James Cavallaro

Visiting Lecturer in Law

(fall term)


James Cavallaro is a Visiting Lecturer in Law at Yale Law School and the President of the University Network for Human Rights.

FULL BIOGRAPHY
James Cavallaro

Contact Information



Faculty Assistant


Shannon Casanova

Education & Curriculum Vitae


Ph.D. (Derechos Humanos y Desarrollo), Universidad Pablo de Olavide, 2014

J.D., University of California at Berkeley, 1992

A.B., Harvard College, 1984 

Courses Taught


  • Regional Human Rights Protection: The Inter-American System

James Cavallaro is a Visiting Lecturer in Law at Yale Law School and the President of the University Network for Human Rights. He has been a Professor of Law at Stanford Law School (2011-2019), where he directed the International Human Rights Clinic and the Stanford Human Rights Center. He has focused his scholarly research and his legal practice on human rights. After clerking for Dolores Sloviter, the Chief Justice of the U.S. Court of Appeals for the Third Circuit (1992-1993), he opened and directed a joint office for Human Rights Watch and the Center for Justice and International Law in Rio de Janeiro. In 1999, he founded the Global Justice Center, a leading Brazilian human rights NGO. Cavallaro served as a Clinical Professor of Law and as Executive Director of the Harvard Law School Human Rights Program (2002-2011). In 2013, he was elected to the Inter-American Commission on Human Rights; in 2016-2017, he served as its president.

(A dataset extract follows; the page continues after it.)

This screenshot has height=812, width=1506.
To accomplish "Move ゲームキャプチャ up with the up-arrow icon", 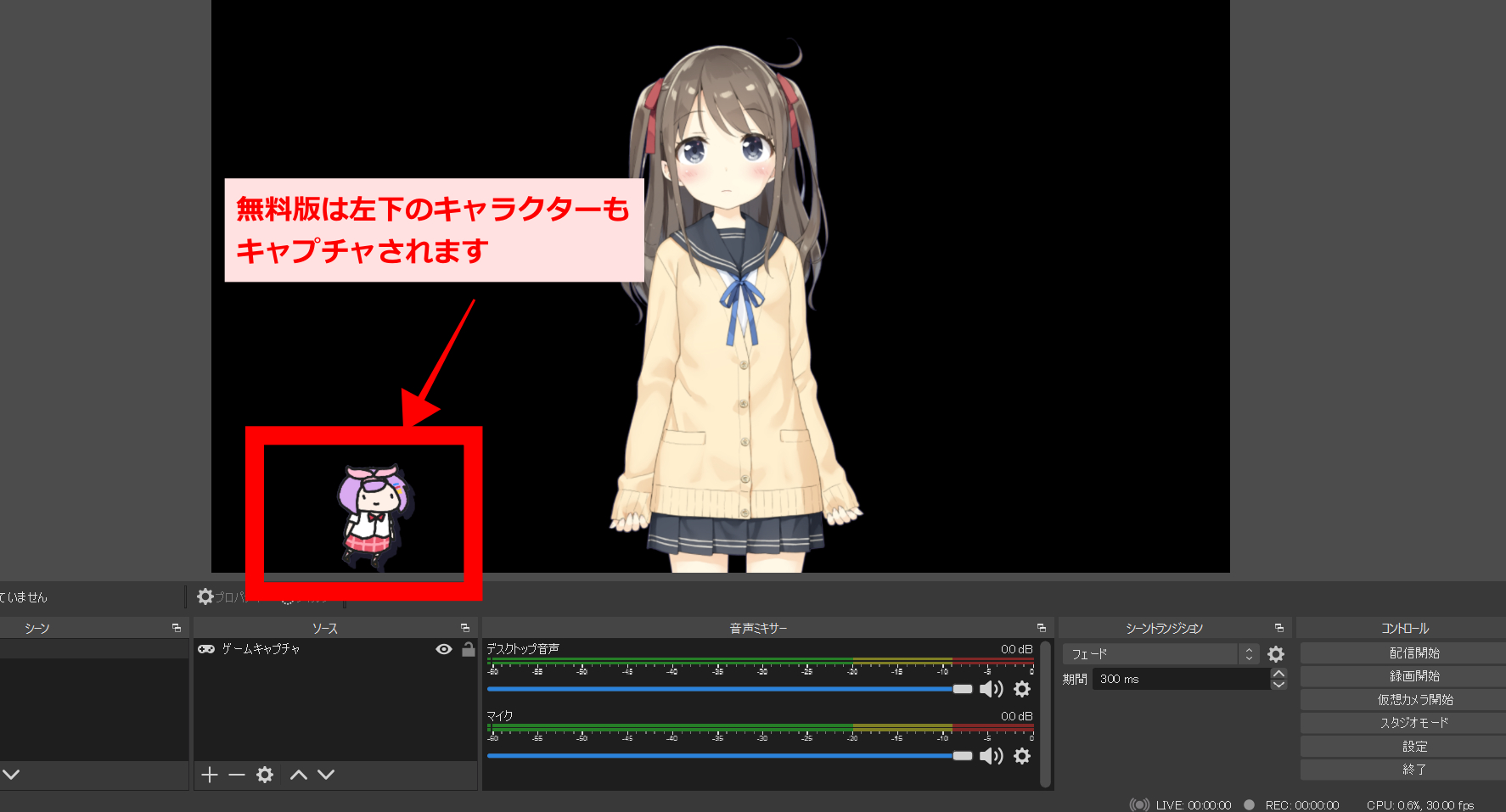I will pos(297,775).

He has worked in human rights in more than two dozen countries and serves on the board of several leading rights organizations based in Brazil, Ireland, the United States and Geneva.

Cavallaro has authored or co-authored dozens of books, reports, and articles on human rights including Doctrine, Practice, and Advocacy in the Inter-American Human Rights System (Oxford University Press, 2019); “Positively Complementary: How the International Criminal Court Can Prevent Atrocity and Advance Accountability by Emulating Regional Human Rights Institutions” (forthcoming, Yale Journal of International Law, 2019); No Nos Toman en Cuenta: Pueblos Indígenas y Consulta Previa en Las Pisciculturas de la Araucanía (2013); Living Under Drones: Death, Injury and Trauma to Civilians from U.S. Drone Practices in Pakistan (2012); and “Reevaluating Regional Human Rights Litigation in the Twenty-First Century: the Case of the Inter-American Court,” American Journal of International Law (2008).